Currently, it is a test platform with nearly no activity. I’ve setup a basic
parser, with the following topology:
- 6 ackers (I’ve 6 kafka partitions per topic)
- Spout // = 6
- Spout # of tasks = 6
- Parser // = 24
- Parser # of tasks = 24
I inject one line of logs with Nifi on my sensor topic. As a reminder, it needs
roughly 10 s to be visible on the enrichments topic. Here are some statistics:
"spouts": [
{
"emitted": 1160,
"spoutId": "kafkaSpout",
"requestedMemOnHeap": 128,
"errorTime": null,
"tasks": 6,
"errorHost": "",
"failed": 0,
"completeLatency": "3963.078",
"executors": 6,
"encodedSpoutId": "kafkaSpout",
"transferred": 1160,
"errorPort": "",
"requestedMemOffHeap": 0,
"errorLapsedSecs": null,
"acked": 1020,
"requestedCpu": 10,
"lastError": "",
"errorWorkerLogLink": ""
}
This completeLatency looks very high doesn’t it?
And for bolt:
{
"emitted": 0,
"requestedMemOnHeap": 128,
"errorTime": null,
"tasks": 12,
"errorHost": "",
"failed": 0,
"boltId": "parserBolt",
"executors": 12,
"processLatency": "832.962",
"executeLatency": "1.391",
"transferred": 0,
"errorPort": "",
"requestedMemOffHeap": 0,
"errorLapsedSecs": null,
"acked": 3680,
"requestedCpu": 10,
"encodedBoltId": "parserBolt",
"lastError": "",
"executed": 3680,
"capacity": "0.003",
"errorWorkerLogLink": ""
}
So, my understanding is that it takes a lot of time to ack tuples, but I don’t
know where to go now. As said below, I’ve tried the tweaks mentioned here:
https://github.com/apache/storm/blob/master/docs/Performance.md but no change.

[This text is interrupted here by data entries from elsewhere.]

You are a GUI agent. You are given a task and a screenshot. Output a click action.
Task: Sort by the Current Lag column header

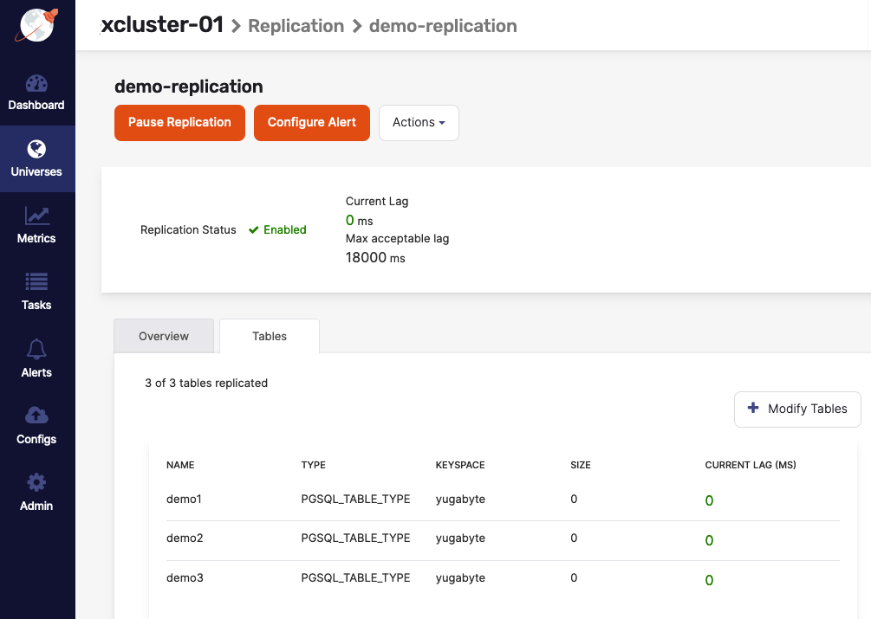point(750,465)
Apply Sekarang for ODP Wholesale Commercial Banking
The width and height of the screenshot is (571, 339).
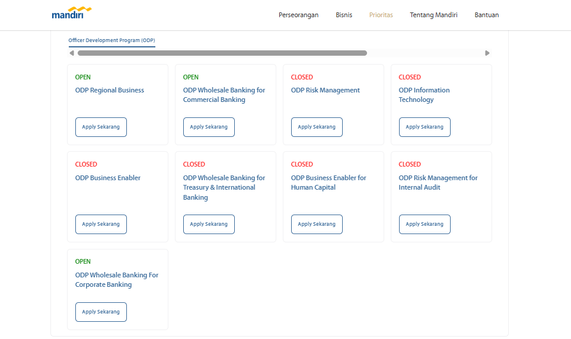[209, 127]
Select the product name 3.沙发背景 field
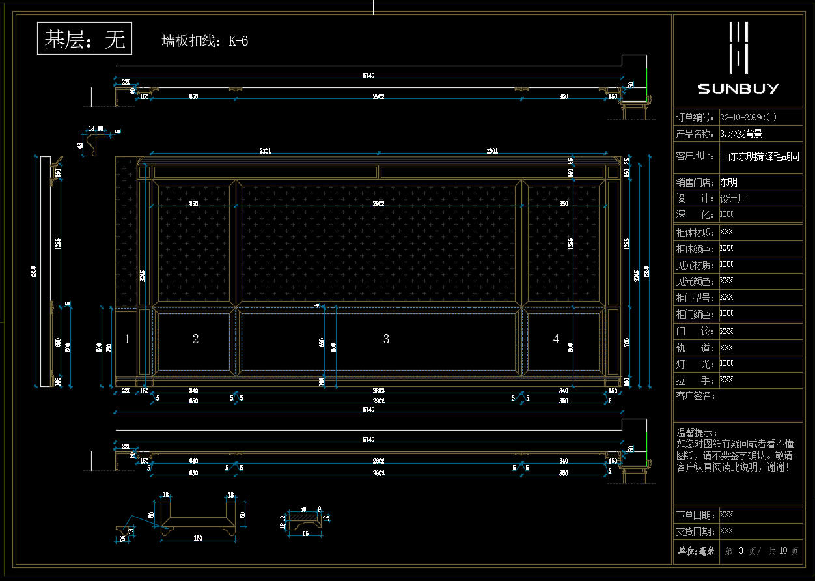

It looks like that we are trying to fill a bucket, and send data after a given
timeout if the bucket is not full. But I don’t see any timeout that looks like
10 or 20 secondes in storm configuration.
As a reminder, I’ve Kerberos enabled on my platform, but everything seems to
work fine except Metron ingestion.
Thanks for your help,
Stéphane
From: Michael Miklavcic
[mailto:[email protected]<mailto:[email protected]>]

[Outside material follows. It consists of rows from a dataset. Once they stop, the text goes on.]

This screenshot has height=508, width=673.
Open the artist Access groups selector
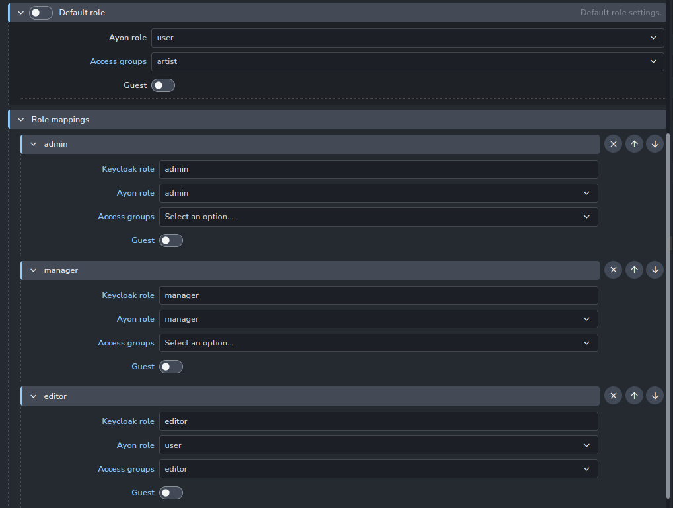[407, 61]
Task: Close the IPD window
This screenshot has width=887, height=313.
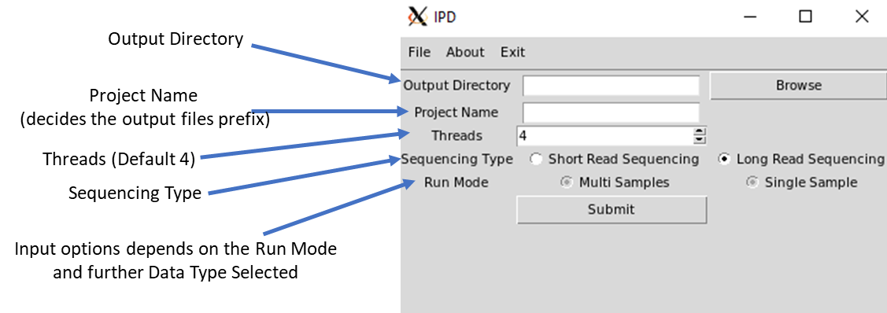Action: tap(862, 17)
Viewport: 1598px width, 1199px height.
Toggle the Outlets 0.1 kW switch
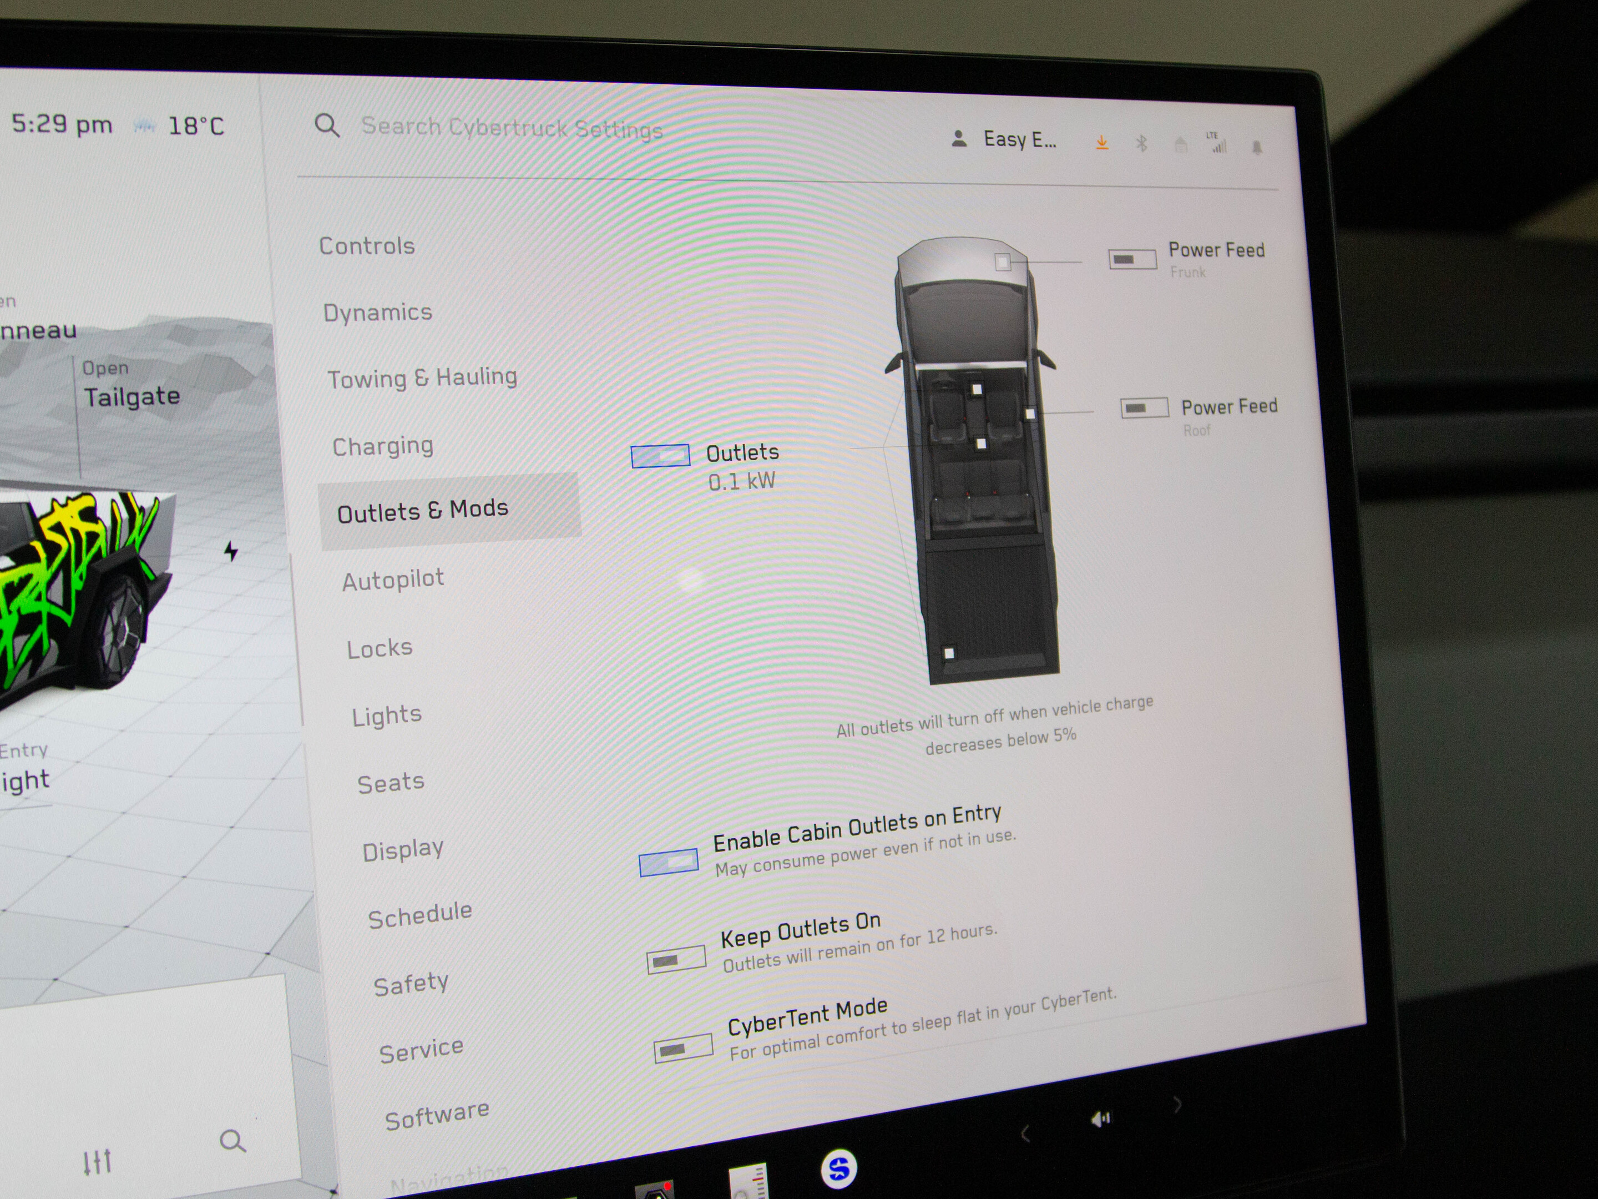[660, 456]
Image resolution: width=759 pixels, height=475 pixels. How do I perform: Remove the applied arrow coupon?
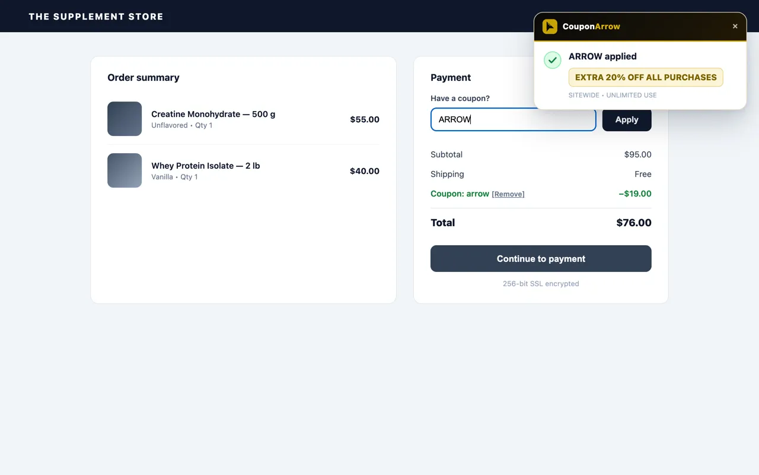508,194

Sent: Wednesday, May 15, 2019 16:03
To: [email protected]<mailto:[email protected]>
Subject: Re: Very low throuput on topologies
You could use curl from the cli. But if this is something you're testing out on
your local machine, I'd probably start without Kerberos enabled and work the
perf knobs there first. You should be able to see the "complete latency" from
the Storm UI on each running topology.
On Wed, May 15, 2019 at 1:33 AM
<[email protected]<mailto:[email protected]>> wrote:
Hello Nick,
Thanks for your answer. By the way, the problem already happens before
indexing, at the parser level. It takes many time to go from sensor topic to
“enrichments” topic, and again many seconds to go from “enrichments” topic to
“indexing” topic.
I’ve tried the recommendations described here:
https://github.com/apache/storm/blob/master/docs/Performance.md but no change.
The problem with Kerberos is that it is no longer possible to access Storm UI
without some tweaks that are blocked by administrator on my computer.
From: Nick Allen [mailto:[email protected]<mailto:[email protected]>]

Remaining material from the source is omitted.